(RECORDED INFORMATION begins)
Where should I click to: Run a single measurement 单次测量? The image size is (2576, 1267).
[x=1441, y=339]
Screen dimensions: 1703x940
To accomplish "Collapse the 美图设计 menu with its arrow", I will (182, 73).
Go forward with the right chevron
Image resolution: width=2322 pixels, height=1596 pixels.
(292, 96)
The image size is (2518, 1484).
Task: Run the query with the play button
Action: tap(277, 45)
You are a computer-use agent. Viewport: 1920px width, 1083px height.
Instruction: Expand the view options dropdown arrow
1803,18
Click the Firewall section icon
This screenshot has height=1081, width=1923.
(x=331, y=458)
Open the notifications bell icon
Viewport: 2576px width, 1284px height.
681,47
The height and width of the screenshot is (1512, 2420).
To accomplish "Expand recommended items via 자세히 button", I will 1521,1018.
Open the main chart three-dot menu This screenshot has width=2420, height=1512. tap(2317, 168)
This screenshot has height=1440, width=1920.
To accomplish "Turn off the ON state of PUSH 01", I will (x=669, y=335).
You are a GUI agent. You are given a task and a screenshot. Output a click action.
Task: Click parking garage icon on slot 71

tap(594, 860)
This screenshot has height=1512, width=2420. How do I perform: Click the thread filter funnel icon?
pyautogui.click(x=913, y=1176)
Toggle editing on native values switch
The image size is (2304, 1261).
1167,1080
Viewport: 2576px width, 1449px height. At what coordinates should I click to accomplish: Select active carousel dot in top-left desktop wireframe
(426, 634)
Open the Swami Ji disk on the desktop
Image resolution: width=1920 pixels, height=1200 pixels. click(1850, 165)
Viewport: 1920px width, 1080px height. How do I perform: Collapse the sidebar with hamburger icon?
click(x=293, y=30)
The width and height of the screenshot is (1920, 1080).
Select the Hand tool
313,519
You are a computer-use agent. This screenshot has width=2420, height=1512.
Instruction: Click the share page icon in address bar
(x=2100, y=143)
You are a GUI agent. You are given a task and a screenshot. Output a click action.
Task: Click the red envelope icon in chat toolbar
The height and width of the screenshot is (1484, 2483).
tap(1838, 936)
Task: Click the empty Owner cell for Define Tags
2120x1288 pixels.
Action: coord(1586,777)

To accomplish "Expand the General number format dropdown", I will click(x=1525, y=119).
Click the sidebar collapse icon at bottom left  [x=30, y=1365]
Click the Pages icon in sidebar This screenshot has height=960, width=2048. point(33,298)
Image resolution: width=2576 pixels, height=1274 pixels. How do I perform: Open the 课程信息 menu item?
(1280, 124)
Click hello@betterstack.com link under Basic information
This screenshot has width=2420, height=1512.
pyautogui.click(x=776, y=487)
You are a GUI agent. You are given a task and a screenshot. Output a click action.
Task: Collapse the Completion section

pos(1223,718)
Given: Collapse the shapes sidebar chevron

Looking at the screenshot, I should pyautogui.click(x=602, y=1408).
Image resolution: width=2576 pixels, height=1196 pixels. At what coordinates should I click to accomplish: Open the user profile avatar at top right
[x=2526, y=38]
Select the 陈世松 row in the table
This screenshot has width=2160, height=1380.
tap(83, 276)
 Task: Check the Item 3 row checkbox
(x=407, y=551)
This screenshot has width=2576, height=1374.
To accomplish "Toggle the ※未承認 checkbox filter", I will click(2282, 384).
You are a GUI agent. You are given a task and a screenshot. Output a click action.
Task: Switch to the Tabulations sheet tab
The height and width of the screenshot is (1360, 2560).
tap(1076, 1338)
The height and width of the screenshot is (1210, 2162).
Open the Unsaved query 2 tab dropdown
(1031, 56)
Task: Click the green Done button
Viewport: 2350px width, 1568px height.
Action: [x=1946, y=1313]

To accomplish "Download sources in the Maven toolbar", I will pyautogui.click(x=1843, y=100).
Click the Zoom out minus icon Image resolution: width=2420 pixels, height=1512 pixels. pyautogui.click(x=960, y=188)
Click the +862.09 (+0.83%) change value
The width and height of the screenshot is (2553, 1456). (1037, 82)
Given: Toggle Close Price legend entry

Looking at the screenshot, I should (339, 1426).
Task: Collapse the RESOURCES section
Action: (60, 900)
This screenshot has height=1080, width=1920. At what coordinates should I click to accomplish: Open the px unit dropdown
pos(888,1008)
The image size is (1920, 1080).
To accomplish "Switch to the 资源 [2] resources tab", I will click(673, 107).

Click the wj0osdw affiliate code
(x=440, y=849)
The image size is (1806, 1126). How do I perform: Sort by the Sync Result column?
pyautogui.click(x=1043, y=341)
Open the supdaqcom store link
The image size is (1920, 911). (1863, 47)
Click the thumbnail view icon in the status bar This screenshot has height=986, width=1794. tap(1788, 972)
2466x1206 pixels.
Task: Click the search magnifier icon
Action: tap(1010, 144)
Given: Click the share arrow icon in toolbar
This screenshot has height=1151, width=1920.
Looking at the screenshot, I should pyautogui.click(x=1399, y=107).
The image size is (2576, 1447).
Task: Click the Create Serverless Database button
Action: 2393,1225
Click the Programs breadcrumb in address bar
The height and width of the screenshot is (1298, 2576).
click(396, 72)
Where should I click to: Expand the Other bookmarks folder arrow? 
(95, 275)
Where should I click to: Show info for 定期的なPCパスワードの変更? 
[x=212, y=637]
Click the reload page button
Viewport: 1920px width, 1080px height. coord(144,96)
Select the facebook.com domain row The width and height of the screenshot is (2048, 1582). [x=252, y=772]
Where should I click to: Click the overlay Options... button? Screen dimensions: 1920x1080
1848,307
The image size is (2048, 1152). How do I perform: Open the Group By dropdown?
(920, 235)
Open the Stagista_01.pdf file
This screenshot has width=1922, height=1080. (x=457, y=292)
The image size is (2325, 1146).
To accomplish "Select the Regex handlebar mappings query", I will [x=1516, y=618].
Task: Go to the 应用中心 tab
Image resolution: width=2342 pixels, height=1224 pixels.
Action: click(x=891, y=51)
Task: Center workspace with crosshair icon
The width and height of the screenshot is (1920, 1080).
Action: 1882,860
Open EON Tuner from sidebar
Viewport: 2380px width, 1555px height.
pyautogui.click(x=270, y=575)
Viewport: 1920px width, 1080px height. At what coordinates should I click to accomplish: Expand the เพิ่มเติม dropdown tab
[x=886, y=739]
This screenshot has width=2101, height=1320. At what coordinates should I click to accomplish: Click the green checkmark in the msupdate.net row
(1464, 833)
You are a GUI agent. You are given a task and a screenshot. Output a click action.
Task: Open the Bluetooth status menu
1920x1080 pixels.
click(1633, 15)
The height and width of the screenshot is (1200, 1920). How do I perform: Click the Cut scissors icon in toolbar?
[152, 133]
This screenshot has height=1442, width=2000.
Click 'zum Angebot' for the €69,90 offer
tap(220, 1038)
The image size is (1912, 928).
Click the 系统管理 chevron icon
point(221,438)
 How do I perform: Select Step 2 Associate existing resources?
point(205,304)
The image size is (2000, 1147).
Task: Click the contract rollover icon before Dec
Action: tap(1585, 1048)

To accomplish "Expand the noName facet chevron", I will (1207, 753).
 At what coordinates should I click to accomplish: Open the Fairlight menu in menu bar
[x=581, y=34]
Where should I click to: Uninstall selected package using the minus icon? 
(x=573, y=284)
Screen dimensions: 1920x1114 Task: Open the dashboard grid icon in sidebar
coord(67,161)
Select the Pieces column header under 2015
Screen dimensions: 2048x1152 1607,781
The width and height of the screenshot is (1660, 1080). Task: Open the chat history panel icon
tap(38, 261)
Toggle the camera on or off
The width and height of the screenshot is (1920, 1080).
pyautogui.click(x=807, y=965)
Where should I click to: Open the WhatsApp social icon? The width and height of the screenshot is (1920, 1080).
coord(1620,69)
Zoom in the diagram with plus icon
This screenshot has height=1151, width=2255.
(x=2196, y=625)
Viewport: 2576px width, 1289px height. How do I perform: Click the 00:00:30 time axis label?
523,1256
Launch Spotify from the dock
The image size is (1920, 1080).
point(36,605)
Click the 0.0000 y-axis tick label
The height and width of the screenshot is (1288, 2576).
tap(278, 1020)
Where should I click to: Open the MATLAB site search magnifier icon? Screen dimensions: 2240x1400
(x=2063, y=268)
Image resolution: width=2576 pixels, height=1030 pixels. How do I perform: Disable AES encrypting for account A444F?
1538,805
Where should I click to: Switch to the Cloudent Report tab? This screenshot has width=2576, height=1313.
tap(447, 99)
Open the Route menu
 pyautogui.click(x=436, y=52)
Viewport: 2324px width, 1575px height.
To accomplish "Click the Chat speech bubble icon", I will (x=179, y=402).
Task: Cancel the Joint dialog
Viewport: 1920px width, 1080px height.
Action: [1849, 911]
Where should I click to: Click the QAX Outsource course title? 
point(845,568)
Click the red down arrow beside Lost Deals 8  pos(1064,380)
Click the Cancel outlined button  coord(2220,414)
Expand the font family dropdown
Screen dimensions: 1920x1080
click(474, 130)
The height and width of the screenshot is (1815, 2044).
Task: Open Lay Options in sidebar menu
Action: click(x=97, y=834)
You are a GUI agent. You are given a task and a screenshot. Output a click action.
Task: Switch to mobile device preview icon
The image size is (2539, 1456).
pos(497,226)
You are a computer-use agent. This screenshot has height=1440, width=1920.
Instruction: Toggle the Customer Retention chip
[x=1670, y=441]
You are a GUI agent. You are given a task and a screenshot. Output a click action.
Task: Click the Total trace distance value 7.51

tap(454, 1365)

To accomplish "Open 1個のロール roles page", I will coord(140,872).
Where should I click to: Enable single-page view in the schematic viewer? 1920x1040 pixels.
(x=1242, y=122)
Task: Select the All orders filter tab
(RECORDED INFORMATION ends)
§ **TASK OBJECTIVE**:
An exact copy of the lines above between the line holding "Task: Click the red" and the line holding "Click the Zoom", inclusive, is the whole answer.

§ **PROBLEM SOLUTION**:
Task: Click the red envelope icon in chat toolbar
The height and width of the screenshot is (1484, 2483).
tap(1838, 936)
Task: Click the empty Owner cell for Define Tags
2120x1288 pixels.
Action: coord(1586,777)

To accomplish "Expand the General number format dropdown", I will click(x=1525, y=119).
Click the sidebar collapse icon at bottom left  [x=30, y=1365]
Click the Pages icon in sidebar This screenshot has height=960, width=2048. point(33,298)
Image resolution: width=2576 pixels, height=1274 pixels. How do I perform: Open the 课程信息 menu item?
(1280, 124)
Click hello@betterstack.com link under Basic information
This screenshot has width=2420, height=1512.
pyautogui.click(x=776, y=487)
You are a GUI agent. You are given a task and a screenshot. Output a click action.
Task: Collapse the Completion section

pos(1223,718)
Given: Collapse the shapes sidebar chevron

Looking at the screenshot, I should pyautogui.click(x=602, y=1408).
Image resolution: width=2576 pixels, height=1196 pixels. At what coordinates should I click to accomplish: Open the user profile avatar at top right
[x=2526, y=38]
Select the 陈世松 row in the table
This screenshot has width=2160, height=1380.
tap(83, 276)
 Task: Check the Item 3 row checkbox
(x=407, y=551)
This screenshot has width=2576, height=1374.
To accomplish "Toggle the ※未承認 checkbox filter", I will click(2282, 384).
You are a GUI agent. You are given a task and a screenshot. Output a click action.
Task: Switch to the Tabulations sheet tab
The height and width of the screenshot is (1360, 2560).
tap(1076, 1338)
The height and width of the screenshot is (1210, 2162).
Open the Unsaved query 2 tab dropdown
(1031, 56)
Task: Click the green Done button
Viewport: 2350px width, 1568px height.
Action: [x=1946, y=1313]

To accomplish "Download sources in the Maven toolbar", I will pyautogui.click(x=1843, y=100).
Click the Zoom out minus icon Image resolution: width=2420 pixels, height=1512 pixels. pyautogui.click(x=960, y=188)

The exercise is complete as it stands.